The withdrawal of forces from the Russian-led bloc begins in Kazakhstan

Kazakhstan has asked the Collective Security Treaty Organization (CSTO) to send forces as peaceful protests over fuel prices in the country escalate into an unprecedented wave of violence that has claimed dozens of lives. The decision to send such a contingent was the first in the history of this bloc.

Russia often presents the CSTO as a counterpart to NATO, but in the past the organization has avoided interfering in the unrest in Central Asia, which has historically had close ties with Moscow.

Russia’s defense ministry said the “collective peacekeeping force … was preparing to load equipment and supplies into Russian aerospace military transport aircraft and return to permanent locations.”

Kazakh President Kassim-Yomart Tokayev said the unrest in the country was an attempt to carry out a coup with the help of local and international “terrorists”.

Russian President Vladimir Putin, for his part, hinted that events in Kazakhstan were reminiscent of “color revolutions”, he said, sparked by foreign interference.

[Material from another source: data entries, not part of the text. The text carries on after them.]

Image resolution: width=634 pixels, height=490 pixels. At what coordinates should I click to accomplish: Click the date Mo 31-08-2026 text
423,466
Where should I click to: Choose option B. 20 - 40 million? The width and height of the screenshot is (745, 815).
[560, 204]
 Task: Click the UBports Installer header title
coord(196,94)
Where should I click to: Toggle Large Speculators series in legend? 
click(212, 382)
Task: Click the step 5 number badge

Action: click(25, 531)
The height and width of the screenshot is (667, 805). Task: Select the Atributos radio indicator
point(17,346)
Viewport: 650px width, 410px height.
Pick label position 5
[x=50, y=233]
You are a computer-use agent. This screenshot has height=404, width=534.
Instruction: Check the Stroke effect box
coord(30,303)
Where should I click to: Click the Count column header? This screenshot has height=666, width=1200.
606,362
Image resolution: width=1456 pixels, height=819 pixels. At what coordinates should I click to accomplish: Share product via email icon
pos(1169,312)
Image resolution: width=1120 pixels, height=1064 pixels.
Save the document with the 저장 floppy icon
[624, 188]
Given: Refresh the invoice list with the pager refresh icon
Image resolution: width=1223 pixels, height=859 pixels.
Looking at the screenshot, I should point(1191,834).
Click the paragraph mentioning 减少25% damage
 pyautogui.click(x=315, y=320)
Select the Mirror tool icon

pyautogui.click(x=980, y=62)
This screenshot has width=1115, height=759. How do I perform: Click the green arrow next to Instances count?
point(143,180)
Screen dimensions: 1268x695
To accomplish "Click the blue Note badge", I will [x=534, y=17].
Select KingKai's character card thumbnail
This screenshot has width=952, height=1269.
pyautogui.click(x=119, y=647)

Tokayev said the gradual withdrawal of foreign forces would take no more than 10 days.

It was feared that Moscow could use the mission as a means of increasing its influence in Kazakhstan.

U.S. Secretary of State Antony Blinken has previously warned that “if Russians show up at your home, it is sometimes very difficult to get them out.”

Although Kazakh authorities have claimed that the country’s violence was fueled by foreign “terrorists”, it broke out in the wake of peaceful demonstrations over the sharp rise in the price of liquefied petroleum gas, as well as deteriorating living standards and rampant corruption.